The boxes sat on the floor for eleven days.
She had bought them early. That felt responsible. She had a system: kitchen first, then bedroom, then the miscellaneous closet she’d been avoiding since she moved in three years ago.
What nobody told her was that the week before a move is its own specific kind of chaos. Not the big chaos. The grinding, accumulating, I-can’t-find-anything chaos that sets in when you’re 40% packed and 100% still living in the place.
Here is what that week actually costs you, and it’s not money.
The part of moving that drains you before moving day
Partial packing creates a cognitive load that’s hard to describe until you’ve lived it. You’ve boxed the plates but not the bowls. You’ve packed three of the four nightstand drawers. You know where the tape gun is but not the scissors. Your life has become a half-dismantled version of itself, and you’re expected to work and sleep and eat normally inside it.
Neuroscientists call it “decision fatigue.” Every time you pick something up and have to decide: box it, donate it, throw it, keep it accessible. Each tiny decision costs a little mental energy. By day five of a partial pack, you’re making those micro-decisions with a depleted brain, which is exactly when the bad calls happen. The thing you toss that you needed. The box you label wrong. The whole row of stuff you leave for “tomorrow” that doesn’t get packed until the night before.
This is why the week before the move feels worse than the move itself. It’s not the physical labor. It’s the sustained low-level decision-making with no clean ending in sight.
One structural change that makes it survivable
Pack in complete rooms, not partial ones.
Finish the kitchen entirely before you touch the bedroom. Live out of a single “survival box” you keep unsealed: the coffeemaker, two plates, two forks, the phone charger, the shower stuff. Everything else in that room gets sealed, labeled, and stacked by the door.
When a room is fully packed, the decision-making stops for that space. Your brain gets a small, genuine rest. The chaos stays contained. And on the morning of the move, you know exactly what’s left.

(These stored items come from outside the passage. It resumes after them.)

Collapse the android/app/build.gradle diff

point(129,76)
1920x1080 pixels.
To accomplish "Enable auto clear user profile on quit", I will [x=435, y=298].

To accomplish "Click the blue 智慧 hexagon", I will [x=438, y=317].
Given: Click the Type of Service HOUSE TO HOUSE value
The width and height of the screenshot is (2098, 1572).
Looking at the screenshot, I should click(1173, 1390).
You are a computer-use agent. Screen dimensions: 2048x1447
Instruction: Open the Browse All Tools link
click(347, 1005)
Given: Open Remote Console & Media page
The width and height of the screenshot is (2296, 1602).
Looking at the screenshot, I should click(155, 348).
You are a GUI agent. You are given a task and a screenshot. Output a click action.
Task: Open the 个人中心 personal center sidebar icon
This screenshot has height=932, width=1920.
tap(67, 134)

If you’re moving to an Austin neighborhood specifically, the Save $200 Moving to Austin guide covers truck sizing and packing density, both of which directly affect what the final bill looks like. Getting the box count right before you book saves real money.
The American Psychological Association’s research on decision fatigue and cognitive depletion explains the science behind why hard decisions feel harder when you’re already drained. Worth a read if you’ve been wondering why you cried over which pot to bring.
The week before a move has taken down people who handled everything else well.
It’s not a willpower problem. It’s a structure problem.
Give the kitchen its ending. Then move on.